Ja myślę, że to jest kwestia doświadczenia zespołu, który jeszcze nie potrafi wytrzymać właśnie takich momentów i wykorzystać tych, w których gra dobrze. My dziś ich nie wykorzystaliśmy i schodzimy przegrani.

Myśmy naprawdę starali się wyjść spod pressingu: chociażby ta sytuacja Cholewiaka z pierwszych minut to jest właśnie takie wyjście. Mimo warunków nie chcieliśmy grać tylko piłki bezpośredniej. Obydwa zespoły miały takie momenty, warunki były dla obydwu drużyn jednakowe. My staraliśmy się szukać takich rozwiązań, żeby sobie dać szansę na stworzenie sytuacji. Myślę, że w jakimś stopniu je stwarzaliśmy. Brakło tego, o czym już wcześniej powiedziałem.
Warunki są po prostu takie, że dzisiaj jest późny listopad, więc mamy opady śniegu. Takie będą już do końca rozgrywek, więc nie ma co zwalać na warunki. Trzeba jak najszybciej zakończyć – i jak najlepiej – ten rok. Rok zły, trudny dla nas i nieszczęśliwy.

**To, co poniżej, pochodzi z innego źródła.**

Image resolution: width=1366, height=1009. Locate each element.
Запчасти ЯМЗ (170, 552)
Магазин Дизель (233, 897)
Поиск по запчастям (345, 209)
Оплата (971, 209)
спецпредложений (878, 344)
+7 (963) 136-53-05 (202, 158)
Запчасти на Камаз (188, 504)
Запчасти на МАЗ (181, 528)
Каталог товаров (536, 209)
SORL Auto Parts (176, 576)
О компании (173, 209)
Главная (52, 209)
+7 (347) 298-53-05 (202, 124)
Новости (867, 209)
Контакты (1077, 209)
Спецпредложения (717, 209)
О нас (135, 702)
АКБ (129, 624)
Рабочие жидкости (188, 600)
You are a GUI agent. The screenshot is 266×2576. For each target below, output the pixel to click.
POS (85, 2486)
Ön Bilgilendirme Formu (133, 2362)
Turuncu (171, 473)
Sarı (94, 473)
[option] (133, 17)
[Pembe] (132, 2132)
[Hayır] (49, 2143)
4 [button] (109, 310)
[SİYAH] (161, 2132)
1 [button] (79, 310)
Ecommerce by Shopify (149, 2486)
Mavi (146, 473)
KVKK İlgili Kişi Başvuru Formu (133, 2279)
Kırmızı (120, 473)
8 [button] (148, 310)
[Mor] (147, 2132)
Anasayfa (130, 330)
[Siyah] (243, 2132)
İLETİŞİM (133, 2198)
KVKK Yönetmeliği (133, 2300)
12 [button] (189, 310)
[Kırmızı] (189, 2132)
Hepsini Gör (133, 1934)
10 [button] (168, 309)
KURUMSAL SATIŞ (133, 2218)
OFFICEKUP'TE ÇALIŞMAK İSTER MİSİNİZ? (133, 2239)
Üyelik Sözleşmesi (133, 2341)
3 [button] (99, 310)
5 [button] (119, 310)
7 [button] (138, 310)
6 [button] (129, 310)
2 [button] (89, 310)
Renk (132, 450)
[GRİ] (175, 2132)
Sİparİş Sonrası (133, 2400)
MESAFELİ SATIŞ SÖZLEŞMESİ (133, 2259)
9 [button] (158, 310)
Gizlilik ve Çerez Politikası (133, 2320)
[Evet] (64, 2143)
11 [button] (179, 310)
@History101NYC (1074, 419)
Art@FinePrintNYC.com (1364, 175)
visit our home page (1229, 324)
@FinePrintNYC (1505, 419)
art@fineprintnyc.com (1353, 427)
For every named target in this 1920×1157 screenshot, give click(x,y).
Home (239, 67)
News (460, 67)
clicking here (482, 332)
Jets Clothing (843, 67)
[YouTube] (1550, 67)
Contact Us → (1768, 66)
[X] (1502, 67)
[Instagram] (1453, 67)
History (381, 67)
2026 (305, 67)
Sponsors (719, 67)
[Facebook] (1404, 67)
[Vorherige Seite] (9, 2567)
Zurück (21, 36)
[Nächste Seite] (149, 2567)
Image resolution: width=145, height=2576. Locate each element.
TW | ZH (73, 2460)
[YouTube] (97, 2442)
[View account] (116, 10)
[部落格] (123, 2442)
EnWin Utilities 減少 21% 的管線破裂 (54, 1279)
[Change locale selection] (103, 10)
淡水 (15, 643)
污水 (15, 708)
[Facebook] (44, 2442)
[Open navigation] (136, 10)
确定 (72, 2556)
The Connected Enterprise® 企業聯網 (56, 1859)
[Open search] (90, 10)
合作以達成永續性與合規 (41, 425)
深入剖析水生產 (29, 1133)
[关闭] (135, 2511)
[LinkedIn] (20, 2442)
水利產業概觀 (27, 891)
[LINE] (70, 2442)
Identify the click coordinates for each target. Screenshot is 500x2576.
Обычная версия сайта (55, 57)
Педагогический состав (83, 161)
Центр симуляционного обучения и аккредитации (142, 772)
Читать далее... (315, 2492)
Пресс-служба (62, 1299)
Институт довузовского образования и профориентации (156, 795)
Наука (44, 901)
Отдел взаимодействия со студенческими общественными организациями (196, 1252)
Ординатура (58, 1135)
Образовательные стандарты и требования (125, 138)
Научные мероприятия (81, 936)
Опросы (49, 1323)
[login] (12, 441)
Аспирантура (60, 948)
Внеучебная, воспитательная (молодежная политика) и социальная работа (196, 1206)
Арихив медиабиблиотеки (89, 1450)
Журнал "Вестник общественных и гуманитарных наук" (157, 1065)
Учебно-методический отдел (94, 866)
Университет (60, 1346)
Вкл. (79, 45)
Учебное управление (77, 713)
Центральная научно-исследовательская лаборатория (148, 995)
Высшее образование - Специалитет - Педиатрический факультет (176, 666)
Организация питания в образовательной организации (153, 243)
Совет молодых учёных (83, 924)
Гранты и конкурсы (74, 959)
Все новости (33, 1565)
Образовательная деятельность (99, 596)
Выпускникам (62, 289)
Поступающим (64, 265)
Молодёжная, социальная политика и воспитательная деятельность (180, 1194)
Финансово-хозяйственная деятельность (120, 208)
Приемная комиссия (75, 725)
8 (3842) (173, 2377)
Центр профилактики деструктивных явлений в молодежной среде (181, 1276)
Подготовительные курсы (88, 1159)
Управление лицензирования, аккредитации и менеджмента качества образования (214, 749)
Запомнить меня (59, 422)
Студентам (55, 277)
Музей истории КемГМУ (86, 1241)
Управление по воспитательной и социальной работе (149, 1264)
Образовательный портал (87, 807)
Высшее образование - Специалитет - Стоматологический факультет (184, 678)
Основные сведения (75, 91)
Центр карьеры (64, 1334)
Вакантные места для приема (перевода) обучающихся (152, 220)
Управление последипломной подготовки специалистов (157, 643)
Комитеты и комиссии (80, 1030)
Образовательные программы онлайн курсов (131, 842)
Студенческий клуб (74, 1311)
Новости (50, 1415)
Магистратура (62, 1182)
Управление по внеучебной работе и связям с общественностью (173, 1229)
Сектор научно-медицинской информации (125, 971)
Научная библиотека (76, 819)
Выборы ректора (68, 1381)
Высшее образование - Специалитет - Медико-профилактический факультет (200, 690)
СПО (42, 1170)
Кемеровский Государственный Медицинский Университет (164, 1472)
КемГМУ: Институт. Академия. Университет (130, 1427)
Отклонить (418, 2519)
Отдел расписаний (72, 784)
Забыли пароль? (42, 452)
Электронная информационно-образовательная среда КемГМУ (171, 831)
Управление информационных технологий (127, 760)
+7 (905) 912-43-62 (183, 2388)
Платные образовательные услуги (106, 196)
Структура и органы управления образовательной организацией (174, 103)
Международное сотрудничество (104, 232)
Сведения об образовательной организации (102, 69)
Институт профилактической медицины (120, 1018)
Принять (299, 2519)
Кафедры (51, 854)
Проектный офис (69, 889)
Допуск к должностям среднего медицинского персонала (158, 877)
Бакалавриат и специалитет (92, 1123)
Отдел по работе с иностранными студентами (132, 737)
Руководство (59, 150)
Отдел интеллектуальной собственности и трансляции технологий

Bardzo mocno zastanawialiśmy się w sztabie nad problemami, rozmawiamy o tym. Nasze boisko jest specyficzne i wszyscy o tym wiedzą. Jest bardzo bliskie, bardzo czuje się przy nim trybuny, ale nie możemy „zwalać” na to, że ktoś nie ma czucia tego placu. Rywale też na niego przyjeżdżają i wygrywają. My po prostu nie potrafimy wykorzystać tych dobrych momentów w meczu, które często mamy. To nie jest fatum. Przykłądowo: mamy świetną sytuację na 2:1 z Odrą Opole. Z piątego metra do właściwie pustej bramki nie strzelamy. I ja tak mogę wymieniać na przykładzie kilku meczów. To nie jest niefart, a nieskuteczność. Szukaliśmy wielu rozwiązań, by to przełamać, ale widocznie to nie jest jeszcze ten moment. Dla nas to jest przykre, dla kibiców też. Musimy te rzeczy omawiać i pracować nad nimi, żeby mieć realną szansę na walkę o to, co jest naszym podstawowym celem.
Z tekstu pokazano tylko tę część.